BEGIN Provided material

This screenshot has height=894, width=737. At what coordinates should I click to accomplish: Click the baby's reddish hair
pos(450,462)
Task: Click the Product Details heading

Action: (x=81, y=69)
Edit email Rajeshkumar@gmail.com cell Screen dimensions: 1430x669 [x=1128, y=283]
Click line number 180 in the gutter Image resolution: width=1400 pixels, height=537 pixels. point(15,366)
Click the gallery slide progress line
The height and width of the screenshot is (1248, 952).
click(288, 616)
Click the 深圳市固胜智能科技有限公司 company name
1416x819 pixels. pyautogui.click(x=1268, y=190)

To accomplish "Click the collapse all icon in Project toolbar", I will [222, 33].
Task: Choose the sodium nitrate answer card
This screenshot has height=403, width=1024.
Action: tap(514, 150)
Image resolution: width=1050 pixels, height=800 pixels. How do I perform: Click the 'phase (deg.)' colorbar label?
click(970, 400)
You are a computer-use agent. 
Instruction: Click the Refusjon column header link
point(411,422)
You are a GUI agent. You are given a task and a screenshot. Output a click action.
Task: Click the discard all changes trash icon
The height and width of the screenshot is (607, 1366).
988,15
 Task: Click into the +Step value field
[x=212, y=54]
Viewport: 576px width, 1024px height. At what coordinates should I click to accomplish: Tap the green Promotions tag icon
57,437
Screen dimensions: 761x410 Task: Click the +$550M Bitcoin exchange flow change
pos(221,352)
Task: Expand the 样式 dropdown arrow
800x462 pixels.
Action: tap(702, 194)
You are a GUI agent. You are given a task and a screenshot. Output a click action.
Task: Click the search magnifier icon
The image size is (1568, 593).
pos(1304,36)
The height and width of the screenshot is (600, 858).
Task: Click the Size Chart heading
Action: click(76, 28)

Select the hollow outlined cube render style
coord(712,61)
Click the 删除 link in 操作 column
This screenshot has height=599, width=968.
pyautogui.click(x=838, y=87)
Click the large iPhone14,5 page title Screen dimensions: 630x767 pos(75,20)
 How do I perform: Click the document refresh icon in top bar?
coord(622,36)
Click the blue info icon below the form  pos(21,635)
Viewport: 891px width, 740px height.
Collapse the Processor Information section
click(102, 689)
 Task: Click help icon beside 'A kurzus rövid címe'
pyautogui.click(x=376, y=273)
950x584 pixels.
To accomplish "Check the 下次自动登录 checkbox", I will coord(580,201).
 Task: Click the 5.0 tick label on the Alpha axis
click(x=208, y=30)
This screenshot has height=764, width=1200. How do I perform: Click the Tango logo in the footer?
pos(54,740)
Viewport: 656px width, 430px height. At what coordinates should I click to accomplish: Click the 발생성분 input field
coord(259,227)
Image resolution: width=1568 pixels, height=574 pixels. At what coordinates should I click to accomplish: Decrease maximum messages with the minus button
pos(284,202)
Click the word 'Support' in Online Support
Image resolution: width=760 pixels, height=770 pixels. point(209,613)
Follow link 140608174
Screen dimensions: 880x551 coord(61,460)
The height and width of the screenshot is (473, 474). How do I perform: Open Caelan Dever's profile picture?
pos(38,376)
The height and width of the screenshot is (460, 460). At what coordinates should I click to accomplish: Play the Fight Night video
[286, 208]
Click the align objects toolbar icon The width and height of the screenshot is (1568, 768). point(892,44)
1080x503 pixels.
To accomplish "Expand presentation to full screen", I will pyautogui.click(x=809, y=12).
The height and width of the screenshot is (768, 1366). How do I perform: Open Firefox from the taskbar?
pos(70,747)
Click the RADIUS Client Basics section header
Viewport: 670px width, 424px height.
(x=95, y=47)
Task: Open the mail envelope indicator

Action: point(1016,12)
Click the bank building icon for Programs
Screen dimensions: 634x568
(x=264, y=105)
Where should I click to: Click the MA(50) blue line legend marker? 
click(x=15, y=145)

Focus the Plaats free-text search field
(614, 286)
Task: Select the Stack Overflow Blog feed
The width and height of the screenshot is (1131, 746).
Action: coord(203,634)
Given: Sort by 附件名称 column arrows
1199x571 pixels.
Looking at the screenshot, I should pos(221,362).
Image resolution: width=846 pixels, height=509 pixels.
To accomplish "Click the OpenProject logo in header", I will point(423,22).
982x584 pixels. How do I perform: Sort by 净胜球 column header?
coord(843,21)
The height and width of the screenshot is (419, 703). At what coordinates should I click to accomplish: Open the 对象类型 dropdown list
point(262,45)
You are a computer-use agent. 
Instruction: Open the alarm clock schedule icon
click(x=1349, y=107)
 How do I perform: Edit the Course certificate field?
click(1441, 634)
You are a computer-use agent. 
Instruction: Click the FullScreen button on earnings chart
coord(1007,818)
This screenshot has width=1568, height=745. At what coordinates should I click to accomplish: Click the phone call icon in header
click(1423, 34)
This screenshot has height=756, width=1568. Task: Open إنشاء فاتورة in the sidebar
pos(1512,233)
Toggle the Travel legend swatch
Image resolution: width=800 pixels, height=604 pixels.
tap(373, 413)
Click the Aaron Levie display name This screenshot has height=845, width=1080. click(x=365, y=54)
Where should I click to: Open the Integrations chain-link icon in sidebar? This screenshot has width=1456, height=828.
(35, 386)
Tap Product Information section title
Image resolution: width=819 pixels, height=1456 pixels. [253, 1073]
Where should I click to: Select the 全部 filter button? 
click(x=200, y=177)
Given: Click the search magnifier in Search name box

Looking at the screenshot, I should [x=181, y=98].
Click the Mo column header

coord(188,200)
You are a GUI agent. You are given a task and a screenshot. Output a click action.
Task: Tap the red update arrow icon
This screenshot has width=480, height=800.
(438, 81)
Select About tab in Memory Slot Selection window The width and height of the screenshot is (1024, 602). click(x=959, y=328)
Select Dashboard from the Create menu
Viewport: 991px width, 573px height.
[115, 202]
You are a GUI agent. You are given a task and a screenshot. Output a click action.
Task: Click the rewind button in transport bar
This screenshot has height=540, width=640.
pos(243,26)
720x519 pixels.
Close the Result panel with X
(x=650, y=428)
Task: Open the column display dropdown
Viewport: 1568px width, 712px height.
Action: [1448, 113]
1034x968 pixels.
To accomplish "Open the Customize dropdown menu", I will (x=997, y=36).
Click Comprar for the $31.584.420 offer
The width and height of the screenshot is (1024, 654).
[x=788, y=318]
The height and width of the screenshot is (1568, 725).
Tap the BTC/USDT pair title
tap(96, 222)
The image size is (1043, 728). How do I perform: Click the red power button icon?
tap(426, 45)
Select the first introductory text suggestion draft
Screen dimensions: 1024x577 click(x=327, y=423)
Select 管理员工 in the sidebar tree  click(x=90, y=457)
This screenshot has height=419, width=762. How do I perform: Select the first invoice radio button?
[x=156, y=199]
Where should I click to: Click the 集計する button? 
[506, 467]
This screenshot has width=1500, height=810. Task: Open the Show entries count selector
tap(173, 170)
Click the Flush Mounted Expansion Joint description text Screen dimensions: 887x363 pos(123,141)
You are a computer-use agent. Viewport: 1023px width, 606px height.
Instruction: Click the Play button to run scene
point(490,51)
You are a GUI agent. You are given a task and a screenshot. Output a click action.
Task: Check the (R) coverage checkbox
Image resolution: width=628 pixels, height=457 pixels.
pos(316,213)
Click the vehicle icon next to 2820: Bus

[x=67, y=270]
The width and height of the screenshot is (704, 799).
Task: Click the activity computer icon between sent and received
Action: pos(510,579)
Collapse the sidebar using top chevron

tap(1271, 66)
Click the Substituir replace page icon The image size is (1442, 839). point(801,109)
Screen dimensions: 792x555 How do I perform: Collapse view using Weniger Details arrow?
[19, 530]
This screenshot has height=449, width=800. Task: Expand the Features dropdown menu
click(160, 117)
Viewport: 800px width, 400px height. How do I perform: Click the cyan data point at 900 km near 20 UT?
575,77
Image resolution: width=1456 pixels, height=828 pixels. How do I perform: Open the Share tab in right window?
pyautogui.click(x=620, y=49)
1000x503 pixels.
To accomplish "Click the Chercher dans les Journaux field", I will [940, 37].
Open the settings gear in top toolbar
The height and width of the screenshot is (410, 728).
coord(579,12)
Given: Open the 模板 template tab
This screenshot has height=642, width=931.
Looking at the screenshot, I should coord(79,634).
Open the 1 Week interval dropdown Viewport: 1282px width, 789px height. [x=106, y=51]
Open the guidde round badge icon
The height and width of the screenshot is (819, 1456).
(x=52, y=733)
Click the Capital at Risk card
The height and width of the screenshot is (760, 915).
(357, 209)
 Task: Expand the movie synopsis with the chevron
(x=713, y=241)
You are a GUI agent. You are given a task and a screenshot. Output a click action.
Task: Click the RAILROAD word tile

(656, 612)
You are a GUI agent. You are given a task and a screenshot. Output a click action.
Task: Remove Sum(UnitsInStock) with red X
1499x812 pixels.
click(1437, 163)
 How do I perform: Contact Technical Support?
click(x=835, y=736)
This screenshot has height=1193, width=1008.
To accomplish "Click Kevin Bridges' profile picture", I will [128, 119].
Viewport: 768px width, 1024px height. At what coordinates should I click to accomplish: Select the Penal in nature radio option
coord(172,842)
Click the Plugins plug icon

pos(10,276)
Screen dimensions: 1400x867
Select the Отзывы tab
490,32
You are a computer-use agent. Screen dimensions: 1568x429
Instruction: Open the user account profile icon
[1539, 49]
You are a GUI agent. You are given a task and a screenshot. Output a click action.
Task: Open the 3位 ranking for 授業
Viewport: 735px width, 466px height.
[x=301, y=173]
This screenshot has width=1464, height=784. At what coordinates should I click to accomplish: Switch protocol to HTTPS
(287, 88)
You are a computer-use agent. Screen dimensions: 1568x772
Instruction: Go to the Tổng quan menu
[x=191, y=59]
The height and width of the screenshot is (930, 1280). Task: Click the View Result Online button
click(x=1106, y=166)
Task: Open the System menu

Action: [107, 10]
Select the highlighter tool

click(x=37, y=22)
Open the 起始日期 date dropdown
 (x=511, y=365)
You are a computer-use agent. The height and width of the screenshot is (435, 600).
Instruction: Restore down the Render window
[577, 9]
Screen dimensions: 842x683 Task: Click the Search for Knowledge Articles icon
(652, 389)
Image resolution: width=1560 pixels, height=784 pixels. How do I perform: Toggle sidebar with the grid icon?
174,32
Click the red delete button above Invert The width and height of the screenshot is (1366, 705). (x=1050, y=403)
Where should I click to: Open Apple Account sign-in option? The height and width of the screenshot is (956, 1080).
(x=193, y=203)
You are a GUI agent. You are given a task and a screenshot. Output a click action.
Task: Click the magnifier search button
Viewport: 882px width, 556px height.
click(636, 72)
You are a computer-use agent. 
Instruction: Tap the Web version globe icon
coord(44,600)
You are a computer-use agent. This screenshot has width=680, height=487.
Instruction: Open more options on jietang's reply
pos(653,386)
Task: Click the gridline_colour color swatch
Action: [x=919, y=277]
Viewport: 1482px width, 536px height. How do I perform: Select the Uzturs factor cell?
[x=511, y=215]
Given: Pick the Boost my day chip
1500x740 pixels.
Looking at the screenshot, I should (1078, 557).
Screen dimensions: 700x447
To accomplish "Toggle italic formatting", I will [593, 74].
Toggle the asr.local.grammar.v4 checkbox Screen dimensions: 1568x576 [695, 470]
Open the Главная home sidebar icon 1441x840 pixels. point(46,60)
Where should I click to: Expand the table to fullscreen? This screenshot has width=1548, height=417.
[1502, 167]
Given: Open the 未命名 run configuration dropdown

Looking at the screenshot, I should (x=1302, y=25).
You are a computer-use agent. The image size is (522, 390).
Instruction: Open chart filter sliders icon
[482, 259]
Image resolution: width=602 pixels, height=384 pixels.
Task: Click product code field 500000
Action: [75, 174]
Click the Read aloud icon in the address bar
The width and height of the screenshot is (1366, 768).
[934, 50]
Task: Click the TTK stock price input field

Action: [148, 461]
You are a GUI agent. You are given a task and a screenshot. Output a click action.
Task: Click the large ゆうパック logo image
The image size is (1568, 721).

END Provided material

§ **Exercise prompt**:
Repeat the entries above verbatim, but only from the line that has "This screenshot has width=1464, height=784." down to the line that has "Toggle the asr.local.grammar.v4", inclusive.

§ **Answer to the problem**:
This screenshot has width=1464, height=784. At what coordinates should I click to accomplish: Switch protocol to HTTPS
(287, 88)
You are a computer-use agent. Screen dimensions: 1568x772
Instruction: Go to the Tổng quan menu
[x=191, y=59]
The height and width of the screenshot is (930, 1280). Task: Click the View Result Online button
click(x=1106, y=166)
Task: Open the System menu

Action: [107, 10]
Select the highlighter tool

click(x=37, y=22)
Open the 起始日期 date dropdown
 (x=511, y=365)
You are a computer-use agent. The height and width of the screenshot is (435, 600).
Instruction: Restore down the Render window
[577, 9]
Screen dimensions: 842x683 Task: Click the Search for Knowledge Articles icon
(652, 389)
Image resolution: width=1560 pixels, height=784 pixels. How do I perform: Toggle sidebar with the grid icon?
174,32
Click the red delete button above Invert The width and height of the screenshot is (1366, 705). (x=1050, y=403)
Where should I click to: Open Apple Account sign-in option? The height and width of the screenshot is (956, 1080).
(x=193, y=203)
You are a GUI agent. You are given a task and a screenshot. Output a click action.
Task: Click the magnifier search button
Viewport: 882px width, 556px height.
click(636, 72)
You are a computer-use agent. 
Instruction: Tap the Web version globe icon
coord(44,600)
You are a computer-use agent. This screenshot has width=680, height=487.
Instruction: Open more options on jietang's reply
pos(653,386)
Task: Click the gridline_colour color swatch
Action: [x=919, y=277]
Viewport: 1482px width, 536px height. How do I perform: Select the Uzturs factor cell?
[x=511, y=215]
Given: Pick the Boost my day chip
1500x740 pixels.
Looking at the screenshot, I should (1078, 557).
Screen dimensions: 700x447
To accomplish "Toggle italic formatting", I will [593, 74].
Toggle the asr.local.grammar.v4 checkbox Screen dimensions: 1568x576 [695, 470]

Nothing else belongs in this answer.